- Exercise
Please set down exactly the lines of the listing below from the line containing "Open Ports séries settings" through the line containing "Select the crclist.txt", both lines included, leaving out all other lines.

- Provided information
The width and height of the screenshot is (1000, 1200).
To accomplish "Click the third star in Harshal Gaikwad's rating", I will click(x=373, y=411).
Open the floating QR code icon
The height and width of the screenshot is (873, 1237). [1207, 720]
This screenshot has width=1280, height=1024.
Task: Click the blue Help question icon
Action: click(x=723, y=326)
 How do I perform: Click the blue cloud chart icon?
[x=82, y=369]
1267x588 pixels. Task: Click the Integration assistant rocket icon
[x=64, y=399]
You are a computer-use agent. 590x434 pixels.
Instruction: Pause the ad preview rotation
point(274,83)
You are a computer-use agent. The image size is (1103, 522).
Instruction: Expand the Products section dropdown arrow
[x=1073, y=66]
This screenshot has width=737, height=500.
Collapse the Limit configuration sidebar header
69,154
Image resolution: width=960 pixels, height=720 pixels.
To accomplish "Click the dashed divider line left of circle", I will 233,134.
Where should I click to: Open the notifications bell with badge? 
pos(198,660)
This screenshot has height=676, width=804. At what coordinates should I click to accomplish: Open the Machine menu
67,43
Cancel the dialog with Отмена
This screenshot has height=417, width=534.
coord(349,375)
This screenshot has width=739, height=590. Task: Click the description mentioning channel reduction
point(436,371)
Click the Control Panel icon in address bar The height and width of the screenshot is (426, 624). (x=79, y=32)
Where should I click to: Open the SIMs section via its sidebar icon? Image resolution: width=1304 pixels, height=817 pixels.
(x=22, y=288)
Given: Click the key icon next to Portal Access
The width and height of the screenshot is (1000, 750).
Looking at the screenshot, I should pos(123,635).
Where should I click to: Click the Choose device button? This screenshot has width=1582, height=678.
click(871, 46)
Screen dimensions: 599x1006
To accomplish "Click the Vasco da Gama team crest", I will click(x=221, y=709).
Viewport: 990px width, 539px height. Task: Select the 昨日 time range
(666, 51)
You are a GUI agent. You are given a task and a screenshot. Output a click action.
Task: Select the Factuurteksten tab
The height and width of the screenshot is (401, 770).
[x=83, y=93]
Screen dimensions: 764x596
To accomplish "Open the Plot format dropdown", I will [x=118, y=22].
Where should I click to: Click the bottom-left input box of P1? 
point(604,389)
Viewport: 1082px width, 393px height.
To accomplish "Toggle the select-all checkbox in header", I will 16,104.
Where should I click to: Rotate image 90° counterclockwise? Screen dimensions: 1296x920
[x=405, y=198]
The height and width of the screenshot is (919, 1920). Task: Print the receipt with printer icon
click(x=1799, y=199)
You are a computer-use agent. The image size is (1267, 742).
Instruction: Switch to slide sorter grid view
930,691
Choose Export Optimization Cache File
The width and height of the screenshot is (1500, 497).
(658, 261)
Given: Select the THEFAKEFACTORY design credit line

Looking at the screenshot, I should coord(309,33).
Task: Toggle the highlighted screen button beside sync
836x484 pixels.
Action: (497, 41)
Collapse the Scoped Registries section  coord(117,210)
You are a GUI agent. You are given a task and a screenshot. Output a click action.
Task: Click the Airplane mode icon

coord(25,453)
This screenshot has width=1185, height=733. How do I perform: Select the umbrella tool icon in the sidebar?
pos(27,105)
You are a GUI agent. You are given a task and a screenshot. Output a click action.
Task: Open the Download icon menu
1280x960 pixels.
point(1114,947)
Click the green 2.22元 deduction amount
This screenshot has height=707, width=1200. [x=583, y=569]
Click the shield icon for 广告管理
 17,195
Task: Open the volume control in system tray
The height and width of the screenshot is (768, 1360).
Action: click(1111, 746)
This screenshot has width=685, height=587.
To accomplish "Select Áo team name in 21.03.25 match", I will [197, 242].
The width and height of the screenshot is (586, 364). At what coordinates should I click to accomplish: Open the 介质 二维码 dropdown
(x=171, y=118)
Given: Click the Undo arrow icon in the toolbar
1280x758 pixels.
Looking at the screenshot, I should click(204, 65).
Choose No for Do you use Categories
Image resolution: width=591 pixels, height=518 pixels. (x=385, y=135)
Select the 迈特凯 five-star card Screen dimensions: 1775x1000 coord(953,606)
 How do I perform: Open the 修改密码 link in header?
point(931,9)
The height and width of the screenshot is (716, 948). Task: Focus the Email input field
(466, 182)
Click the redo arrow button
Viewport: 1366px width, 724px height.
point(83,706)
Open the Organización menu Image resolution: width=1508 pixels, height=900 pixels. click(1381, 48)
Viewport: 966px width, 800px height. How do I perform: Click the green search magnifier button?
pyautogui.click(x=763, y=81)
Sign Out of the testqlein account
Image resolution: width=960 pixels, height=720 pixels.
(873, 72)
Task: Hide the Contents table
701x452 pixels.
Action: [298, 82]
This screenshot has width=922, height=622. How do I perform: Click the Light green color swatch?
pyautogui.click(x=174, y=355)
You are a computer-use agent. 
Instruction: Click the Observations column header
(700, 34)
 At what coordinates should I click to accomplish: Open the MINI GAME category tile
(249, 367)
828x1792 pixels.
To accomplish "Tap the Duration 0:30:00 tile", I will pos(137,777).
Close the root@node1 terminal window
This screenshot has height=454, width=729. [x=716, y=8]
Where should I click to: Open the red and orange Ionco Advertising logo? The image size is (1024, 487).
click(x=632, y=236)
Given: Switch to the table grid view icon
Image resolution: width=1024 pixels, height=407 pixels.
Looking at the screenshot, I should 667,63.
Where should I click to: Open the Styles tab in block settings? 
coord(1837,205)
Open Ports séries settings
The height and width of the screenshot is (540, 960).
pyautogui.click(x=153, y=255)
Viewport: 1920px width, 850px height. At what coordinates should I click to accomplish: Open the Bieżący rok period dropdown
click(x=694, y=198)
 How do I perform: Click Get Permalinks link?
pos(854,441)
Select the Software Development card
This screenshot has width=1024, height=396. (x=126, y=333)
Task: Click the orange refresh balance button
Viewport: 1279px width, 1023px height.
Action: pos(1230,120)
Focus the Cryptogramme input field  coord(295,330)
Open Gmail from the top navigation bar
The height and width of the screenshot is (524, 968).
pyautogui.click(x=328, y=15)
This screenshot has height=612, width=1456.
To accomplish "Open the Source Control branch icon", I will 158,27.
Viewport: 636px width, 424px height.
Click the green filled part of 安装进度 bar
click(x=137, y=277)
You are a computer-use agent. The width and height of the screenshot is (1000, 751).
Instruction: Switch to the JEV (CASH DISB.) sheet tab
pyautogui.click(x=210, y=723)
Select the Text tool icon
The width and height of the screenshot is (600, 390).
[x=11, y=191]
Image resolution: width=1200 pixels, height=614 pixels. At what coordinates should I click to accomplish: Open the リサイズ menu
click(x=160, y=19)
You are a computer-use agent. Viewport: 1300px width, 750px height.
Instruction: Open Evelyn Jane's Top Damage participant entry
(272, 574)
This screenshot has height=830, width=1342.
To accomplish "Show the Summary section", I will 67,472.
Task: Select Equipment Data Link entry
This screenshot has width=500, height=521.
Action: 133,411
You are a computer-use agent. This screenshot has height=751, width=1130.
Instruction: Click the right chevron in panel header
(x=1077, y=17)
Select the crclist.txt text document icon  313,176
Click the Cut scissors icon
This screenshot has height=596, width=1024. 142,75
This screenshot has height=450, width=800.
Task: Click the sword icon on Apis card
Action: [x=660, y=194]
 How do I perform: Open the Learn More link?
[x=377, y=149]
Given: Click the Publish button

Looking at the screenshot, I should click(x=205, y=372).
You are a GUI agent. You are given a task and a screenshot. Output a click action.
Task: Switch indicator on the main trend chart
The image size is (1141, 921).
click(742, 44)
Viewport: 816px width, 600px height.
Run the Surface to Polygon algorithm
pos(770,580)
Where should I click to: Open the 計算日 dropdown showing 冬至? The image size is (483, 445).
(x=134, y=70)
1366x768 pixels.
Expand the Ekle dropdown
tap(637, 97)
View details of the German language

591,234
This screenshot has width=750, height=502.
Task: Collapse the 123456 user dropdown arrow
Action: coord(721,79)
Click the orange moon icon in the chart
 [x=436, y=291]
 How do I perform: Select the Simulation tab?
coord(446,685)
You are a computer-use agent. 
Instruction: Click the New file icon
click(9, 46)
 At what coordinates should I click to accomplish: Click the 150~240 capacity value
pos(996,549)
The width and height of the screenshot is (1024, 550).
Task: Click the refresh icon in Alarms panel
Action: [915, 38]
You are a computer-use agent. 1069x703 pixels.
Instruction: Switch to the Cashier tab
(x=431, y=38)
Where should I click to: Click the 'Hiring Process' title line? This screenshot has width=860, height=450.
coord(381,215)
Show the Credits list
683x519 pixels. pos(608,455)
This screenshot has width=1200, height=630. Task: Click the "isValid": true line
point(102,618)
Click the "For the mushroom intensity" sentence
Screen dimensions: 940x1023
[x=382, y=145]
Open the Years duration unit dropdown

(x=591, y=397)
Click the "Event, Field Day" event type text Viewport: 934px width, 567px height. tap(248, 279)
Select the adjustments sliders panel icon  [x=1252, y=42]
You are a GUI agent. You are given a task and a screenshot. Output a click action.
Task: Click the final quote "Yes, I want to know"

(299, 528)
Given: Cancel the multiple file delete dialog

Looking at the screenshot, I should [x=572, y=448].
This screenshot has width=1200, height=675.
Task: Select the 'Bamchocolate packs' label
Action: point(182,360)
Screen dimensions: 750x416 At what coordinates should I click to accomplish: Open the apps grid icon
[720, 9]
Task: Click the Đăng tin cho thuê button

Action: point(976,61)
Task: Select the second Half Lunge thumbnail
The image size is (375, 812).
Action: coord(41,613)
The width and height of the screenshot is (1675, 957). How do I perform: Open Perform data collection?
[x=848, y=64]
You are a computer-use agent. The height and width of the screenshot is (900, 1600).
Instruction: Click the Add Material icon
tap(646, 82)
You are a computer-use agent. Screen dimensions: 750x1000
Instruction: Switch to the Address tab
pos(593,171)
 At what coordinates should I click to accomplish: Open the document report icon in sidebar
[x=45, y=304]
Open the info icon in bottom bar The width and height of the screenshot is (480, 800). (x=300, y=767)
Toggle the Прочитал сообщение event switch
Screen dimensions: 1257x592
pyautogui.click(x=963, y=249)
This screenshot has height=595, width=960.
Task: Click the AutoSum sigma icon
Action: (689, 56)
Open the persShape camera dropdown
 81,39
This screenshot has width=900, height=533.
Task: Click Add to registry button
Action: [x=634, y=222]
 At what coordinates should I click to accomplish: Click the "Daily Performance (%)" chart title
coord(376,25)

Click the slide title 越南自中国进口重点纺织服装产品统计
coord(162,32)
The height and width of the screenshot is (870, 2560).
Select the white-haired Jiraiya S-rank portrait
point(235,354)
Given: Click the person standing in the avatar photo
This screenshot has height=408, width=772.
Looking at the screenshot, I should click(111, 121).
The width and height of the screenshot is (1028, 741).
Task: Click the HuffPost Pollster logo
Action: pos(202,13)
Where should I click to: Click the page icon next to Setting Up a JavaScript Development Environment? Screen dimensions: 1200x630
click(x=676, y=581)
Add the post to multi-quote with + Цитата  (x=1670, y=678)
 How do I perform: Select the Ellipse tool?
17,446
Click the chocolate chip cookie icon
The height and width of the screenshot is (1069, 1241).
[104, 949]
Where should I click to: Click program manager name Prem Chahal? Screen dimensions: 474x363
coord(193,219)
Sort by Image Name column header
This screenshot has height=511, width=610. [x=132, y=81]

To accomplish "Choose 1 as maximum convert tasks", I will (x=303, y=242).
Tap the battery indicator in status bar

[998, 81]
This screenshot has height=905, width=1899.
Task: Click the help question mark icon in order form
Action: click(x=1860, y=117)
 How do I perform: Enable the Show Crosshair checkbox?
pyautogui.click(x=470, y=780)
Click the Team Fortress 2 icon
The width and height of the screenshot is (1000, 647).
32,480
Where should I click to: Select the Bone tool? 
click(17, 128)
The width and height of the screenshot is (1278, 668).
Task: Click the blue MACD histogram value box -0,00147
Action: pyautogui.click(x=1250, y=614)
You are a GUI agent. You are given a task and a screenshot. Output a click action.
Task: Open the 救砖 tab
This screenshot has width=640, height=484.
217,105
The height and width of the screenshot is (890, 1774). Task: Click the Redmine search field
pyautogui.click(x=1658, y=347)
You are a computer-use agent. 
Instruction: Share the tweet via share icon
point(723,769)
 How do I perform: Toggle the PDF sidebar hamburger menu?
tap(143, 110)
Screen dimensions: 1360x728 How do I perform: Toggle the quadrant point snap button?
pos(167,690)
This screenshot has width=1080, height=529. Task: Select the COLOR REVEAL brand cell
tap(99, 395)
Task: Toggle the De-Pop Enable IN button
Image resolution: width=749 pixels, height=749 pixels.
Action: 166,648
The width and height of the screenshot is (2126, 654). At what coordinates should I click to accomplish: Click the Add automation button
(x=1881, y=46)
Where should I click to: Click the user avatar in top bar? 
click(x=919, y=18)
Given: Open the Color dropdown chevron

- Task solution
Open Ports séries settings
The height and width of the screenshot is (540, 960).
pyautogui.click(x=153, y=255)
Viewport: 1920px width, 850px height. At what coordinates should I click to accomplish: Open the Bieżący rok period dropdown
click(x=694, y=198)
 How do I perform: Click Get Permalinks link?
pos(854,441)
Select the Software Development card
This screenshot has width=1024, height=396. (x=126, y=333)
Task: Click the orange refresh balance button
Viewport: 1279px width, 1023px height.
Action: pos(1230,120)
Focus the Cryptogramme input field  coord(295,330)
Open Gmail from the top navigation bar
The height and width of the screenshot is (524, 968).
pyautogui.click(x=328, y=15)
This screenshot has height=612, width=1456.
To accomplish "Open the Source Control branch icon", I will 158,27.
Viewport: 636px width, 424px height.
Click the green filled part of 安装进度 bar
click(x=137, y=277)
You are a computer-use agent. The width and height of the screenshot is (1000, 751).
Instruction: Switch to the JEV (CASH DISB.) sheet tab
pyautogui.click(x=210, y=723)
Select the Text tool icon
The width and height of the screenshot is (600, 390).
[x=11, y=191]
Image resolution: width=1200 pixels, height=614 pixels. At what coordinates should I click to accomplish: Open the リサイズ menu
click(x=160, y=19)
You are a computer-use agent. Viewport: 1300px width, 750px height.
Instruction: Open Evelyn Jane's Top Damage participant entry
(272, 574)
This screenshot has height=830, width=1342.
To accomplish "Show the Summary section", I will 67,472.
Task: Select Equipment Data Link entry
This screenshot has width=500, height=521.
Action: 133,411
You are a computer-use agent. This screenshot has height=751, width=1130.
Instruction: Click the right chevron in panel header
(x=1077, y=17)
Select the crclist.txt text document icon  313,176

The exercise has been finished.